Lord Goff noted that normally a failure to repay a loan results in a claim in contract, but on the facts of this case that remedy was not available because of the fraudulent changes to the documentation. Accordingly, he turned to the problem of whether there had been a total failure of consideration. He noted that "although no part of the principal sum had been repaid by the appellants, two instalments of interest had been paid; and the question arises whether these two payments of interest precluded recovery on the basis that in such circumstances the failure of consideration for the advance was not total." He then answered that the view of the Court was that it did not. Payments of interest were different from payments of capital sums. However the court noted that it was possible that the documents were altered prior to one of the payments, in which case the payments would be treated as repayment of capital. However Lord Goff was unequivocal: "even if part of the capital sum had been repaid, the law would not hesitate to hold that the balance of the loan outstanding would be recoverable on the ground of failure of consideration; for at least in those cases in which apportionment can be carried out without difficulty, the law will allow partial recovery on this ground (see David Securities Pty Ltd v Commonwealth Bank of Australia (1992) 175 CLR 353, 383)."
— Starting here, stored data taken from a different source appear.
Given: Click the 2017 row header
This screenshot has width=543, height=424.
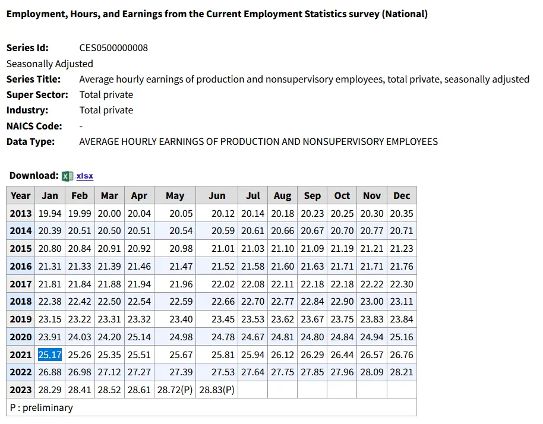Looking at the screenshot, I should [21, 284].
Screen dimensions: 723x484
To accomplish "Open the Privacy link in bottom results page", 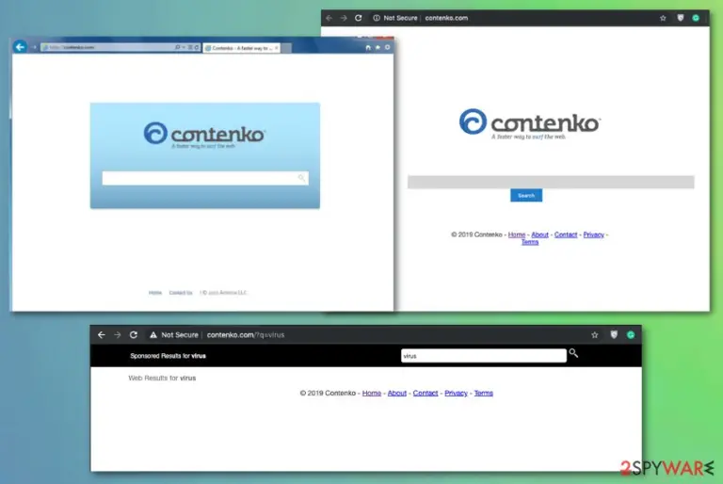I will (456, 393).
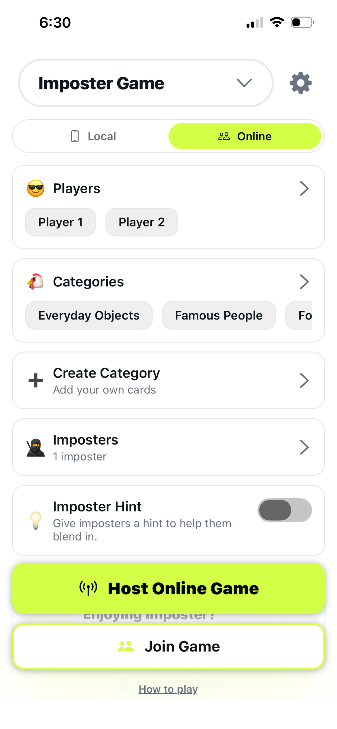Select the Player 1 chip

click(61, 222)
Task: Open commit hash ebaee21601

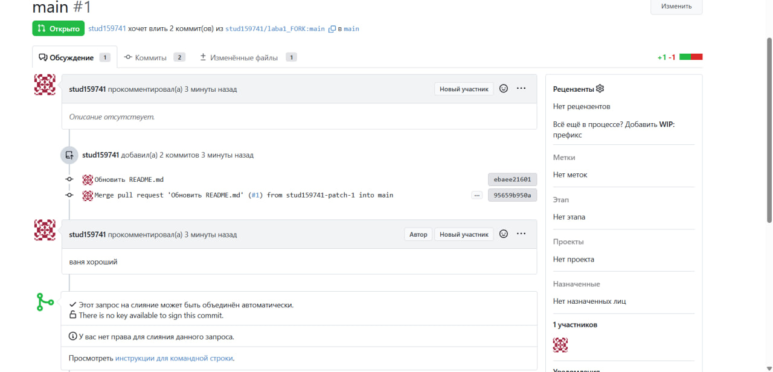Action: [x=512, y=179]

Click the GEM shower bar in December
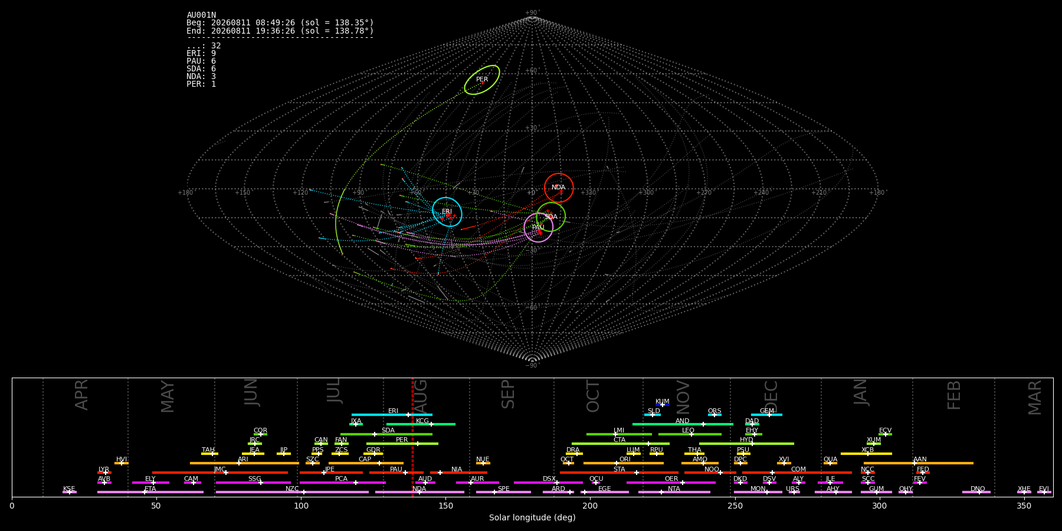[766, 415]
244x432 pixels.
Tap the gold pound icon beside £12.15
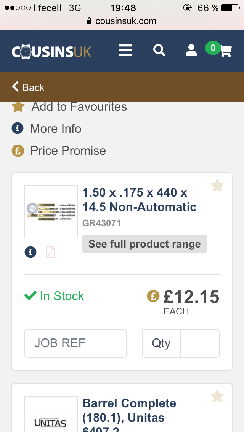pyautogui.click(x=153, y=296)
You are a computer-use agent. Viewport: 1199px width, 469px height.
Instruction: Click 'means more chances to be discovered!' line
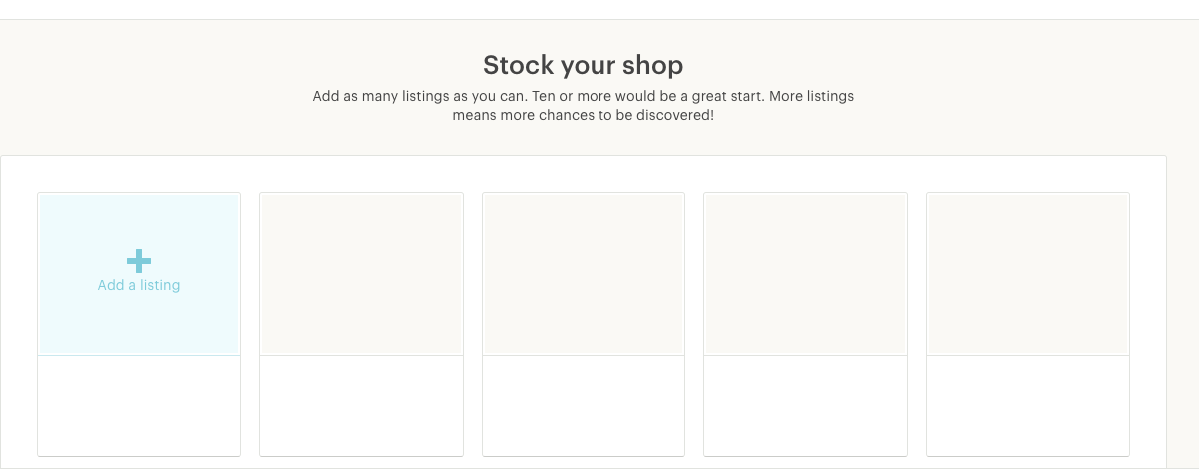pyautogui.click(x=584, y=115)
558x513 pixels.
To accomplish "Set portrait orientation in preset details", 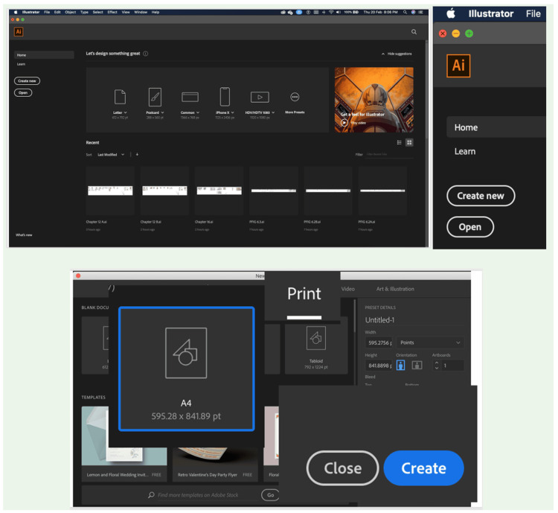I will pyautogui.click(x=401, y=365).
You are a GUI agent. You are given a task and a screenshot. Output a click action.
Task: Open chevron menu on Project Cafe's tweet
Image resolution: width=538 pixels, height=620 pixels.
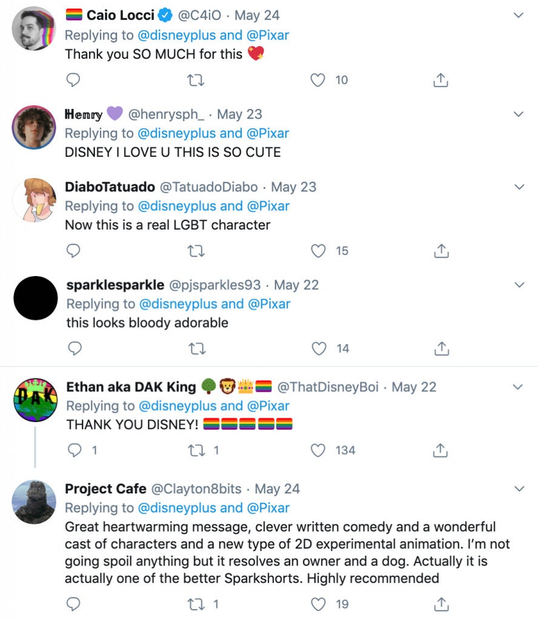[x=519, y=489]
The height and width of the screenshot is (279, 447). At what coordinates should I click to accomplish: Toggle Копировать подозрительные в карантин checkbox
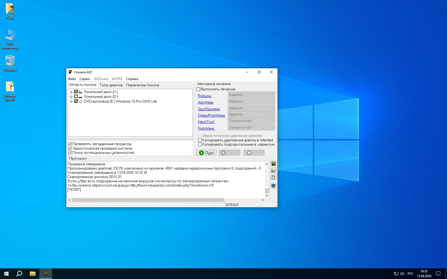[200, 145]
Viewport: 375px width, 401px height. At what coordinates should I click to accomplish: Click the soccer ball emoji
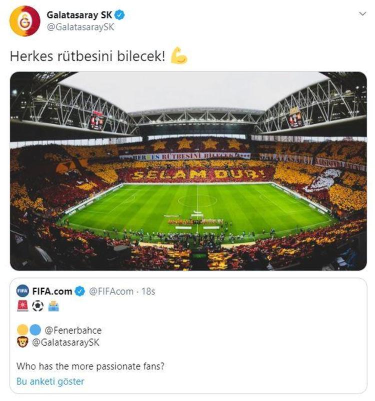(38, 306)
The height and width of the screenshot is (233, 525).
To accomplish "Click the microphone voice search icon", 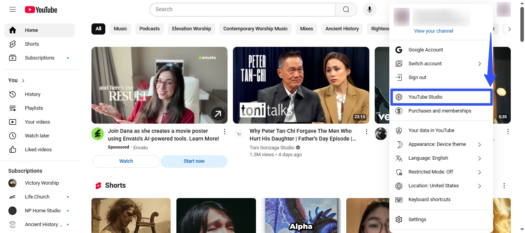I will point(369,9).
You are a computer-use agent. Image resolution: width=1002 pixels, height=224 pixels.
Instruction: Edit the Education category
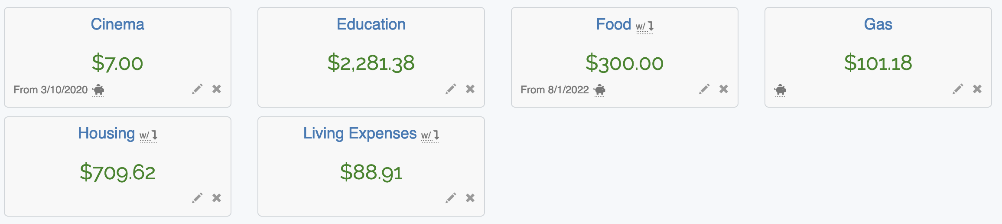point(451,89)
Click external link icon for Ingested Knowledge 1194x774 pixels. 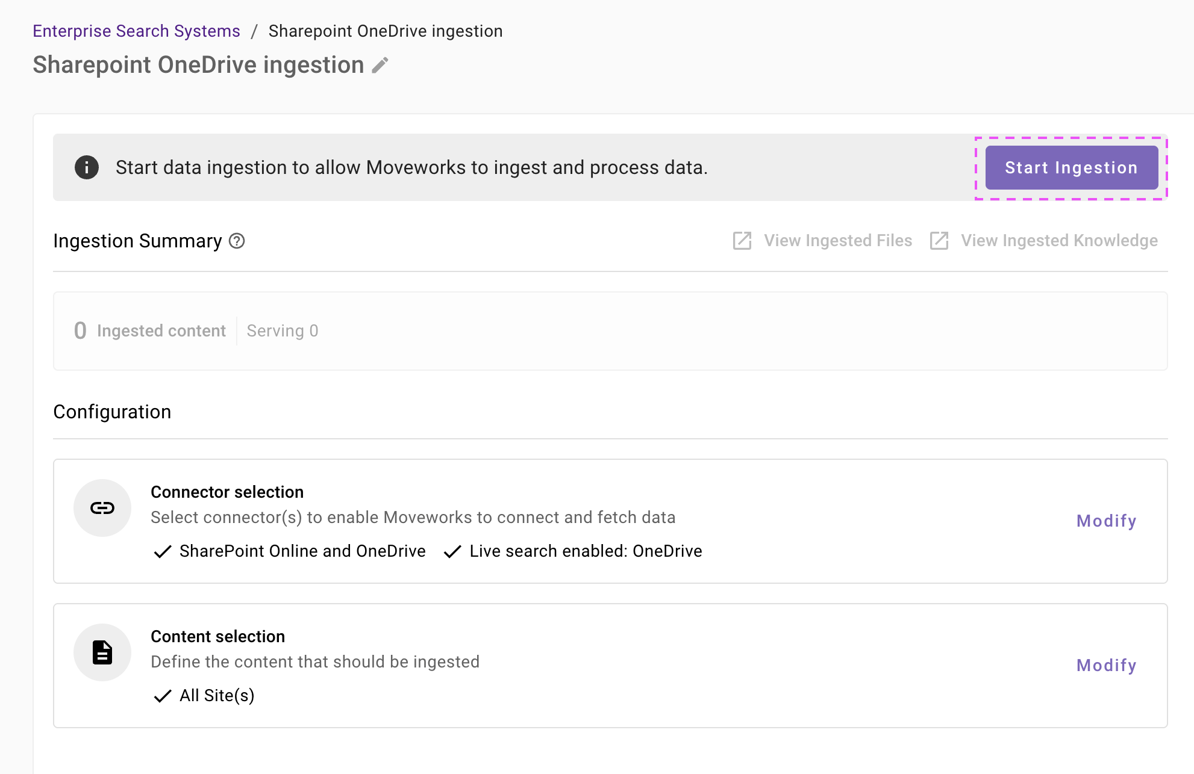point(939,241)
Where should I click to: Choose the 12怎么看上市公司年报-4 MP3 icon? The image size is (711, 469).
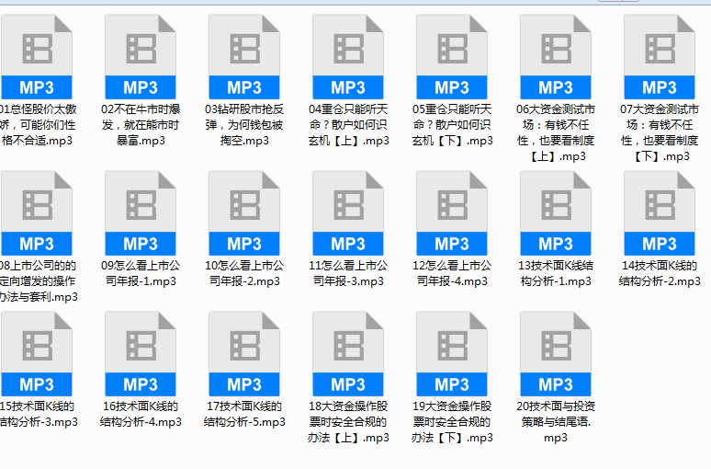point(452,213)

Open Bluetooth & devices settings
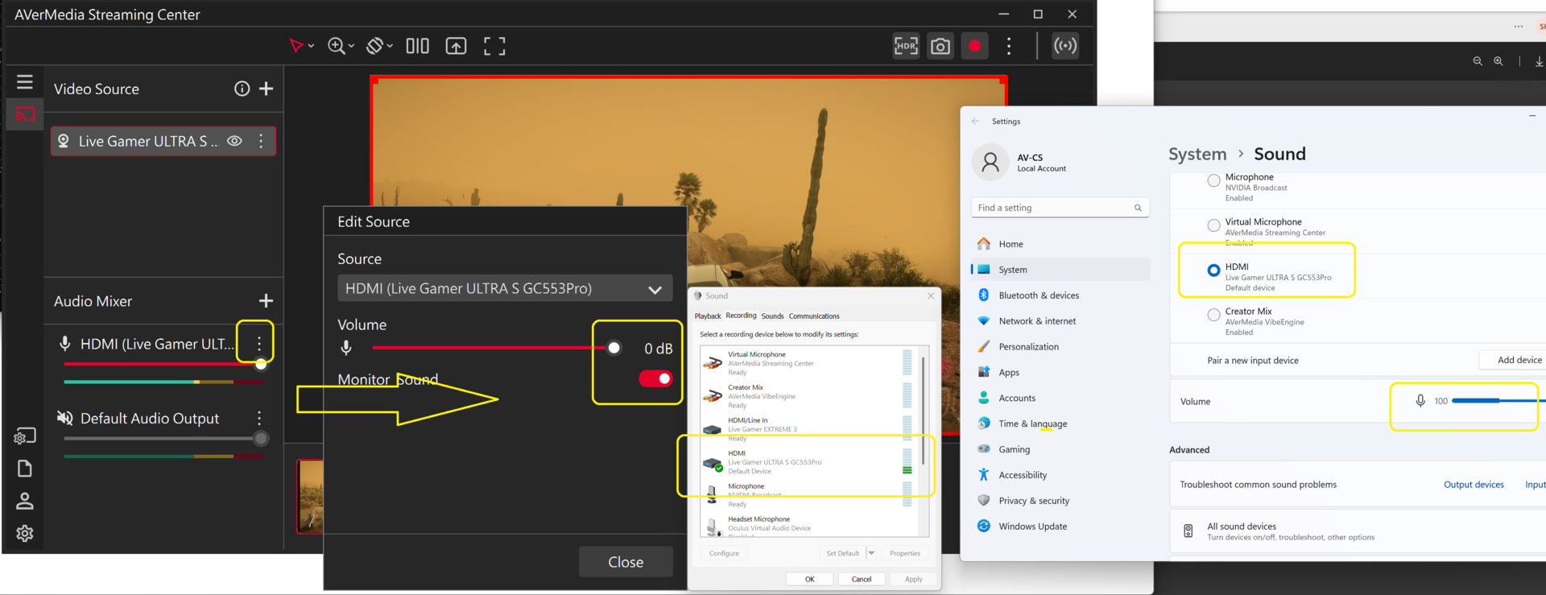1038,295
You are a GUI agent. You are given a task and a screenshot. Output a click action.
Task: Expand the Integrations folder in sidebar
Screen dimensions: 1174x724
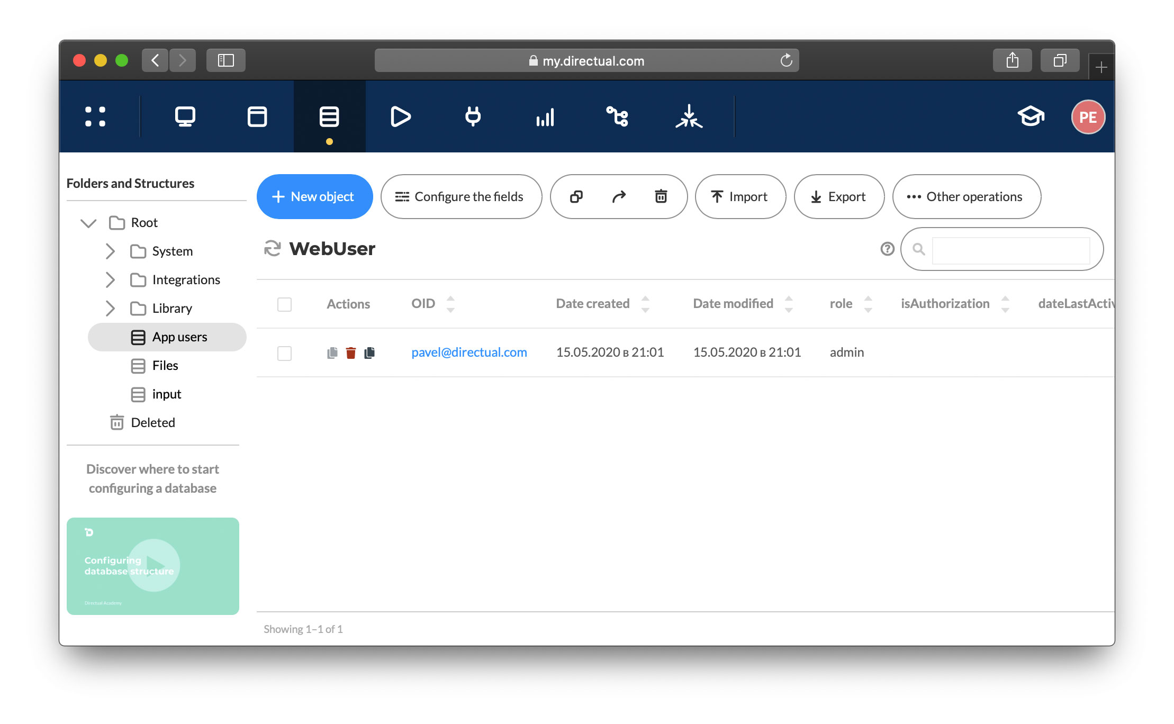pyautogui.click(x=110, y=279)
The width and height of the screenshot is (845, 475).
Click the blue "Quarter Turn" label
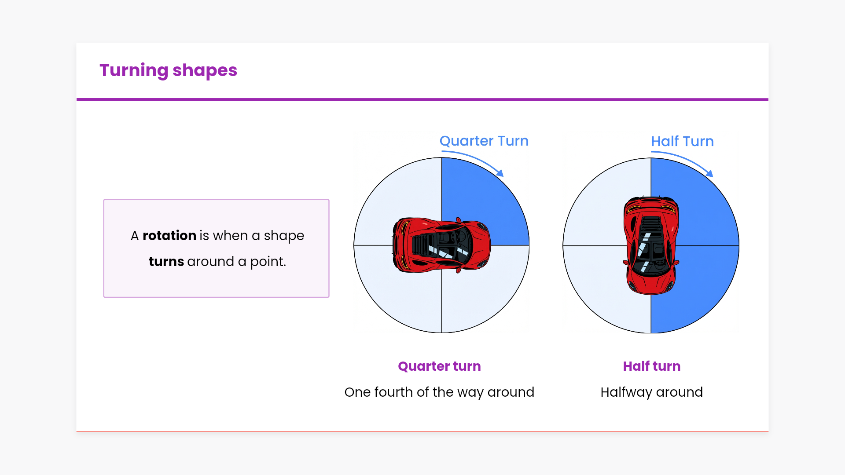[x=484, y=141]
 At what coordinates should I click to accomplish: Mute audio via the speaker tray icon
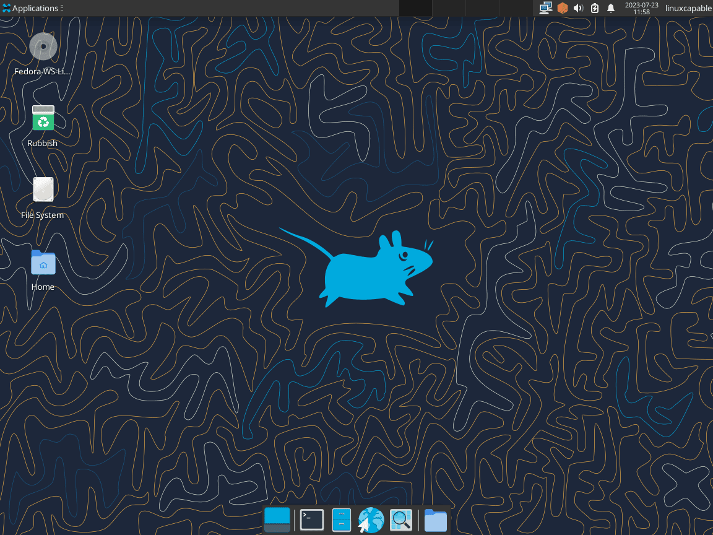pyautogui.click(x=577, y=8)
===Receipt of the advance===

Lord Goff then addressed briefly the suggestion that Mr and Mrs Goss had never received the advance (because it had been paid over directly to Mr Haddon). Lord Goff unceremoniously rejected this. When the sums were paid, at their direction, to Mr Haddon, that was effectively payment to them (or, more accurately, to their order).

===Change of position===

Lastly, Lord Goff turned to whether Mr and Mrs Goss had a defence of change of position. In his judgement he noted that in New Zealand the defence of change of position was codified in the New Zealand Judicature Act 1908, section 94B. However, in his view the position in New Zealand was the same as that under the common law.

The Board felt unable to accept that, on the facts of the case, there was a change of position on the part of the appellants such as to render it inequitable to require them to make restitution. Even before the fraudulent amendment to the instrument, Mr and Mrs Goss were required to repay the money which had been advanced to them by the company. That obligation was not affected by the fact they had on-loaned it to another person. By lending that money on to Mr Haddon they were necessarily taking the risk that he might not be able to repay them, "in which event they themselves would have to repay it without recourse to him." The court stated that any action by Mr and Mrs Goss against Mr Haddon would now be fruitless, and that by claiming change of position they were essentially seeking to shift that loss onto the company. Lord Goff was clear: "This, in their Lordships' opinion, they cannot do. The fact that they cannot now obtain reimbursement from Mr. Haddon does not, in the circumstances of the present case, render it inequitable for them to be required to make restitution to the company in respect of the enrichment which they have received at the company's expense."

===Ministerial receipt===

Lord Goff also summarily dismissed the argument that this was a case of "ministerial receipt" where Mr and Mrs Goss received the money as agents for an undisclosed principal (Mr Haddon). The trial judge had found as a fact that there were two loans; one from the company to Mr and Mrs Goss, and a second loan from them to Mr Haddon.

==Commentary==

The case is now generally accepted as authority for the proposition that in the case of loan transactions, there may be a "total" failure of consideration even if some repayments had already been made, even though strictly speaking those comments were obiter dictum. Professor Graham Virgo noted "following the approach of Lord Goff in Goss v Chilcott, whereby apportionment is available even where the claimant has made a lump sum payment, constitutes a significant way of avoiding the total failure bar, and makes the continued existence of the bar vulnerable." However, he also noted that "the Privy Council in Goss v Chilcott affirmed that the basis must fail totally".